The USS Hayler, like other destroyers, had a minimum of two TMA teams of six to eight officers and sailors. The Gold team would begin a long, tedious computation by marking the bearings of the blip against the Hayler’s course changes. As ship’s course changed, bearings to the blip would change and in fifteen to twenty minutes, the number-one TMA team, the Gold team, would have a rough course, speed, and range to the mysterious blip being tracked by ASW — if the target didn’t change its course and speed. Depth would be the question mark.

“Captain, starting our turn to port.” the squawk box announced from the bridge.

The turn was barely felt as the OOD eased the Hayler’s rudder to five degrees port.
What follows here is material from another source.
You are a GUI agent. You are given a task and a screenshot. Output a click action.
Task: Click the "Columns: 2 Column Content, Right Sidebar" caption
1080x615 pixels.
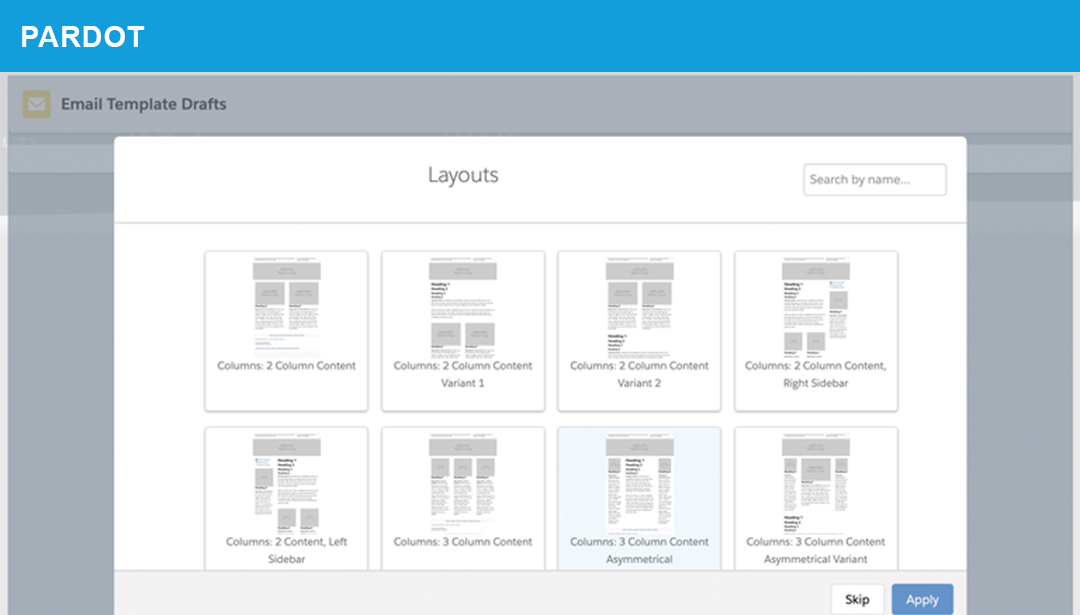[x=816, y=374]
On the waterfall display the blip began to move slowly against the ship’s direction. When the ship steadied on course three one nine, the sound event beared two eight nine.

“Chief, let’s look at the history log on this blip,” ordered the captain, barely able to keep the excitement out of his voice.

“Yes, sir. Calhoun, run the past three hours on the left screen.”

On a side screen to the waterfall display, a rapid recap of the display for the previous two hours appeared. “Sorry, Chief, I only started recording it after I ran diagnostics. We only have about two hours of data.”